By Kurt Woock
Metro Imaging, a full-service imaging center with five locations throughout St Louis, runs a tight ship. Giving patients preliminary results before they leave is one of its differentiators. Because of that, radiologists read exams in real time. When the staff at Metro Imaging started planning for Meaningful Use (MU) in the spring of 2012, Chris Keefe, Metro Imaging’s CFO, wasn’t sure how navigating the new waters would affect the fine-tuned business. “We need to have a very efficient workflow,” she said. “Our system needs to be very reliable, very streamlined. Meaningful Use scared us to death. We thought it would slow down our workflow.”
Her initial reaction when first tasked with implementing MU wasn’t a reflection of a lack of competence but an echo of a theme heard throughout the imaging world. “Being a small company, we had some challenges. We had learned a lot about MU, but it was tough to see how to apply it to radiology, to our imaging centers. Many radiology practices struggle with this. MU doesn’t apply to all the specialties very well. And I’d say ours is one of the difficult ones.”
Needing to arrive at a solution that worked for Metro Imaging and its patients, Keefe turned to vendors who had dealt with MU implementation. Together, they designed a workflow that would meet MU requirements without disrupting Metro Imaging’s established operational methods. “We were worried about our patients,” she said. “We don’t normally capture blood pressure or weight. We were afraid this would be intrusive.” After a series of revisions, Metro Imaging devised a new set of information to be collected during check-in.
The additional information wasn’t pointless. “There are actually things in MU that are helpful to us,” Keefe said. “For example, the clinical decision support rule, which is basically appropriateness for MRI (ie, does the patient have a pacemaker?), is actually a big help.”
MU gave additional information to Metro Imaging, which meant additional data to process. Metro Imaging needed a way to process it. They considered installing computer kiosks but felt they would depersonalize the patient experience, create wait lines, and frustrate elderly patients. The staff also thought about using tablets, but they heard negative feedback from others, and they were concerned about breakage.

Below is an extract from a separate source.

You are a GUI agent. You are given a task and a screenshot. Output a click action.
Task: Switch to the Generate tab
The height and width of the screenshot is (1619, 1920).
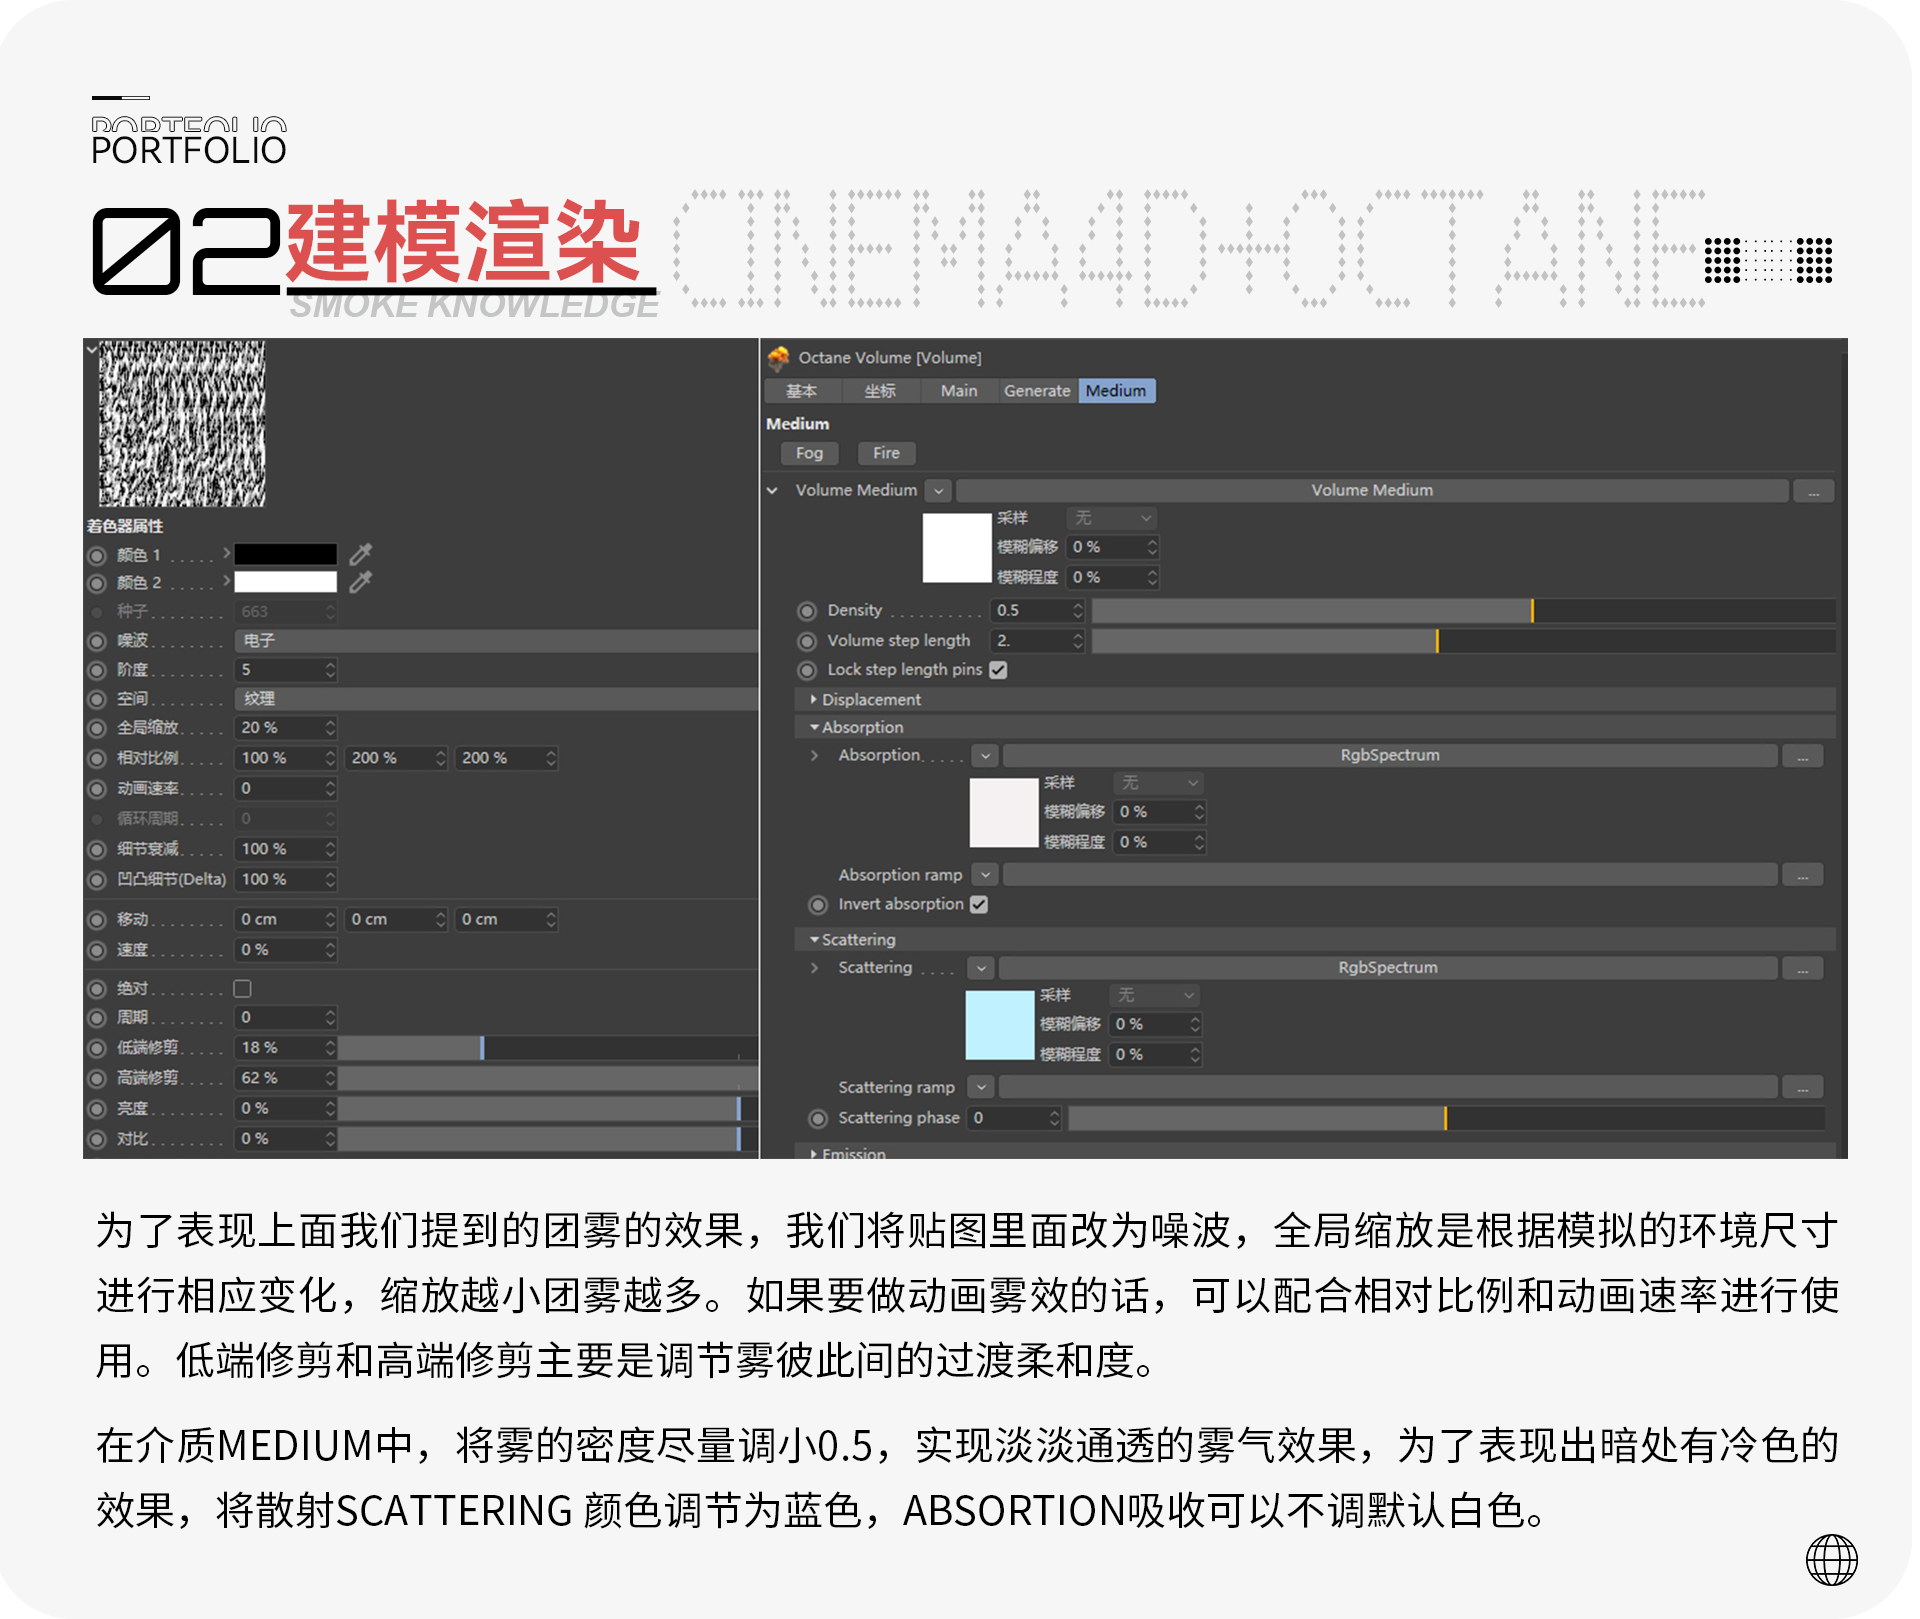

Keefe heard about NextPen, a joint solution from Anoto and NextGen Healthcare Information Systems LLC, in April. The NextPen is a pen with a digital camera. Forms, printed on regular office paper, contain a barely visible dot pattern, which the camera utilizes to register users’ handwriting. Software translates the handwriting into digital text, which can then be imported into EHR or other systems. “It demoed really well, but we were thinking, ‘I don’t really know if I believe this,’” Keefe said. But after a test period, Keefe and others were sold. Metro Imaging purchased five pens for each location.
Keefe said the staff was apprehensive about the switch, but they quickly caught on. When they reassessed the forms they had been using, they identified ways to increase efficiency. “We see about 600 to 700 patients each day,” Keefe said. “Each patient has at least three forms, some have five. But everyone has a registration, a consent, and a history form. We took those three forms and combined it into one three-page form. I know it seems like a small thing, but it’s a huge step in efficiency.”
Patients have caught on, too. The pen looks, feels, and writes like a normal pen, so it went largely unnoticed. A few patients questioned the additional information needed, but, for the most part, Keefe said by putting something on a form, patients are likely to complete it.
The pen, which does its work in the waiting room, benefits those in the imaging rooms, too. Keefe said that before they adopted the NextPen, the technologist doing the exam went over forms with patients and made notes by hand, only to type the additional information into the computer later. “Now, the patient fills out history with the NextPen, which creates a template in the EHR for the tech to use. The tech can make the notes right in the system, which then goes to the radiologist all cleaned up, as structured data.” Radiologists can customize the on-screen form to show only relevant data rather than long stacks of unrelated checkboxes.
Metro Imaging achieved MU in December. “As much as people don’t like government regulation and MU, it did have some benefits,” Keefe said. “It made our information more accurate. We are capturing more information. It forced us to look at our processes and our workflow and make improvements.”